【第16話】「揺れる信念」
セシリア・ルミエールは足早に廊下を進んでいた。
心臓が激しく鼓動し、呼吸は浅くなっている。
(……なんで……なんで私は、あんなに怒ってしまったの……?)
教授室を飛び出してからずっと、彼女の心の中では様々な感情が渦巻いていた。
怒り、動揺、困惑、そして……恐れ。
「……教授は、間違っている……。」
口に出してみても、その言葉に確信は持てなかった。
いや、むしろ――心のどこかで、彼の言葉に揺さぶられている自分に気づいてしまった。
(神の御心は、絶対……。)
そう信じていた。

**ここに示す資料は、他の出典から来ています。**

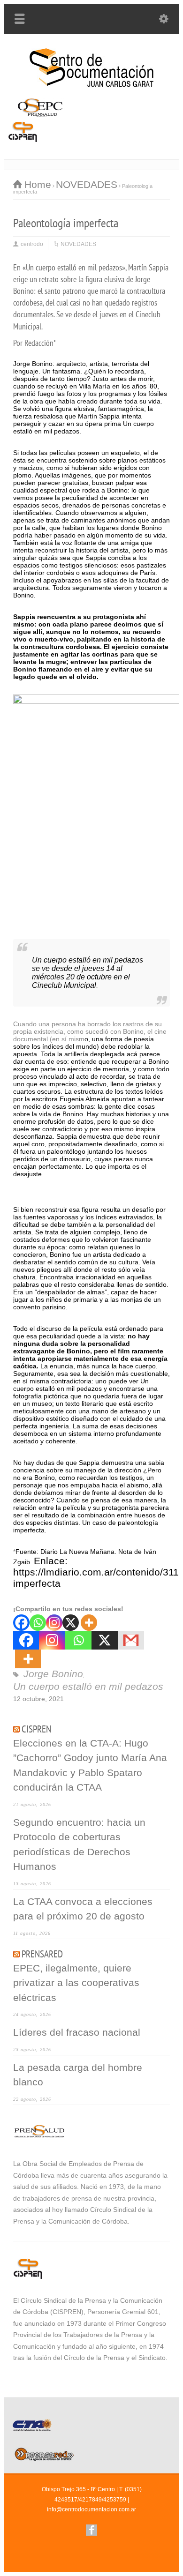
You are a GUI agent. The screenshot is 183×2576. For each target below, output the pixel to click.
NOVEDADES (78, 244)
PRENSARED (42, 1954)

ずっと、そう教えられてきた。
でも――教授の言葉が、胸の奥に刺さって離れない。
「……神は、なぜ人に選択を迫るのか……?」
「神が人に自由意志を与えたのなら、なぜ人は悲しまなければならない……?」
「これも、神の定めた運命なのか……?」
――なぜ、私は答えられなかった?
なぜ、涙が出そうになった?
「……私は……間違っていない……。」
手を強く握りしめる。
これまでの信念が揺らぐことが、何よりも恐ろしかった。
でも、それと同時に――教授の言葉を、もっと聞いてみたいと思う自分がいた。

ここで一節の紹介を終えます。